For the first time, I realise a black circle on the floor on Level Two is a Bill Culbert and Ralph Hotere installation. (I'm standing on a Hotere?) We find a cloak, made from the feathers of 20,000 birds, and presented to James Cook in 1779, tucked in a corner.
And we take heed of warnings in the Awesome Forces section - stick down your ornaments, and tie down your telly, because on these shaky isles, says Gascoigne solemnly, "Being killed while watching Paul Henry on breakfast television is such a dumb death".
Upstairs, we visit Paperskin: The Art of Tapa Cloth in the gallery which will, on November 6, host European Masters, the Stadel Museum show currently pulling crowds in Melbourne. And then, up another level, New Zealand's most recent contribution to the Venice Biennale, shows by Judy Millar and Francis Upritchard.
Forget the spa bath. I'm drowning in art and culture and I'm loving it.
According to our itinerary, we need another cup of tea. Across the road, at the Museum Hotel's Hippopotamus luxury high tea, (macaroons are the new cupcake, confirms the Escape section editor), we start with champagne.
The maitre d', who has also seen our itinerary, decides we need a light lunch before we get stuck into the sandwiches and cakes. I'm undecided. "Tortellini de Kikorangi, poireaux a la creme et ecume de noix?" he persists. Oh, go on then. Tourne mon bra.
It's rich and delicious. And, also, the supreme winner of the Kapiti 2009 Chef Collection competition. On the wall, a Dick Frizzell lithograph of the same cheese that went into the dish. Because in Wellington, even the stinky cheese is a cultural event.
Top tips when visiting Wellington from the American Express Travel Team:
Kim Knight's itinerary was organised by American Express Member Travel Services. The team also recommends some other favourite Wellington experiences:
1. The World of Wearable Art is held annually in September and tickets sell out, so get in early. However, even if you are not visiting for the awards, Wellington has a strong theatre culture and you can see a live show and concert any night of the week.
2. If you'd like to check out Wellington from a different perspective then a helicopter tour is an exciting way to take it all in from above.

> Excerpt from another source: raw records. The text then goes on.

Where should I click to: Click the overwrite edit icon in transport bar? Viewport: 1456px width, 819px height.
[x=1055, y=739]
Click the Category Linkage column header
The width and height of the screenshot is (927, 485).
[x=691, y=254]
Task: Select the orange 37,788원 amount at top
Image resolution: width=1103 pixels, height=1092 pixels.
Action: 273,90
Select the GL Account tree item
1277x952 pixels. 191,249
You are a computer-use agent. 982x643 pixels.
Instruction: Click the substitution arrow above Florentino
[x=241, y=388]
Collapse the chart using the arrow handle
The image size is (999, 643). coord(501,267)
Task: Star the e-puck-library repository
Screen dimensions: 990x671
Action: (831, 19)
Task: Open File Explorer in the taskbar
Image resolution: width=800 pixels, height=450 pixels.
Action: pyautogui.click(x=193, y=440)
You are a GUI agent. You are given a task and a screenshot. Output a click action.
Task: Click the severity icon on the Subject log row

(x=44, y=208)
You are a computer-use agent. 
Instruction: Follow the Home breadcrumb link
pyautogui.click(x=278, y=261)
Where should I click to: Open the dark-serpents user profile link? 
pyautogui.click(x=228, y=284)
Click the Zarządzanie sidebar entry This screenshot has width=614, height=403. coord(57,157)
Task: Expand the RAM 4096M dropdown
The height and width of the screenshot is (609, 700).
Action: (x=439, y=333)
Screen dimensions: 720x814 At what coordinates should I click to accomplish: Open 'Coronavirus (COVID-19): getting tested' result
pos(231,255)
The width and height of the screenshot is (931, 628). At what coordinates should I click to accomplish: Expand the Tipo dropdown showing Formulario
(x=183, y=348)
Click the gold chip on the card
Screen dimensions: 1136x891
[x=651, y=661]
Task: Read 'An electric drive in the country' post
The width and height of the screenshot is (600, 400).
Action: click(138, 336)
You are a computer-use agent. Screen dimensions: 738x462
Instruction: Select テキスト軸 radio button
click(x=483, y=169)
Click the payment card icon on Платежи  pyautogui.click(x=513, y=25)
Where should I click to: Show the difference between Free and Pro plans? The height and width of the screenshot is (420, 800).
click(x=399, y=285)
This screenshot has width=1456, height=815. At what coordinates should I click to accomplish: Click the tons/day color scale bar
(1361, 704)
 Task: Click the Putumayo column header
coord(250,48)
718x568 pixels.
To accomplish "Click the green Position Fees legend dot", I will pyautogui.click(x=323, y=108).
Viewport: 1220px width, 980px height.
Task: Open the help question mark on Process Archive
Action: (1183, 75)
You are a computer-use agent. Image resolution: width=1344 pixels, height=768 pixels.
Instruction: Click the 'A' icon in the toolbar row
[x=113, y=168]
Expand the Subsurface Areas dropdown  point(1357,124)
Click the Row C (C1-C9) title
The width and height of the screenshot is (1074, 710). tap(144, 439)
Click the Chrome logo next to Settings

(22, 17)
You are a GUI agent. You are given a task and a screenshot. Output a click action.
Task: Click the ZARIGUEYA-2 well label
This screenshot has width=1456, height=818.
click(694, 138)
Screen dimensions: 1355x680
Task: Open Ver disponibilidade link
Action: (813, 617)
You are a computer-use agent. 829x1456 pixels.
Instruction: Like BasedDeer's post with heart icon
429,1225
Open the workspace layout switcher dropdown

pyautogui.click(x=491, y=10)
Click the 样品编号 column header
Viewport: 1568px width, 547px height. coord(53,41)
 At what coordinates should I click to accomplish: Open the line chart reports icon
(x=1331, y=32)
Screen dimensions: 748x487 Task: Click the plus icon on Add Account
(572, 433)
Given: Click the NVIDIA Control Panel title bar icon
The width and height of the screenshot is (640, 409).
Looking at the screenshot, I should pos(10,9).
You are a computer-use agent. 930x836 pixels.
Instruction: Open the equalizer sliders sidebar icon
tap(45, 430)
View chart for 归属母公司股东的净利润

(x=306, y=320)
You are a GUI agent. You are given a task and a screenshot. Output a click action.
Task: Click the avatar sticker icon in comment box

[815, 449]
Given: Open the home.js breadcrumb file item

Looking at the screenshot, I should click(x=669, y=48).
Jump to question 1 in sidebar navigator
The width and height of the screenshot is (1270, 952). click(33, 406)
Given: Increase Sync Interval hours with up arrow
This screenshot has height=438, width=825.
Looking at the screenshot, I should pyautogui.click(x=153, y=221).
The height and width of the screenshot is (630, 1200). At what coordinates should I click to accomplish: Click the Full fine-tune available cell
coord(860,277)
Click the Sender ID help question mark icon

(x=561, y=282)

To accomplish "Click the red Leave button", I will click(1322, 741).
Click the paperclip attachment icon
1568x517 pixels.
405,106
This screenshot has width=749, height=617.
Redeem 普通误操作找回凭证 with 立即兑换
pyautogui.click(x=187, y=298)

Various itineraries are available, including flights to a vineyard for lunch or a Lord of the Rings tour for serious Middle Earth fans.
3. Explore the capital of culture's art galleries and museums. Topping the list are Te Papa, the Museum of Wellington and the City Gallery Wellington. But you could also head out to Pataka in Porirua and The New Dowse in Lower Hutt.
4. Head to the Beehive, Wellington's most iconic building to explore New Zealand's political heritage. Free tours of Parliament Buildings operate daily.
5. Downtown Wellington's four unique quarters offer great shopping, bars, cafes and restaurants - all within easy walking distance. Wellington's compact size means it only takes 20 minutes to walk from one side of downtown to the other.
6. The journey across the Cook Strait is something of a rite of passage, bridging the gap between the north and south via a ferry ride. Why not take a side trip to Picton and take in the amazing scenery of the Marlborough Sounds along the way?
7. The nationally acclaimed mountain bike park Makara Peak is easily accessible from the capital. Mountain bike enthusiasts can enjoy tracks to suit any level of fitness in the beautiful surrounds of the park's re-generating native bush.
8. The seaside village of Eastbourne also makes an excellent side trip. Regular ferry services operate between the city and the town where you will find art galleries, outdoor cafes and scenic coastal walks.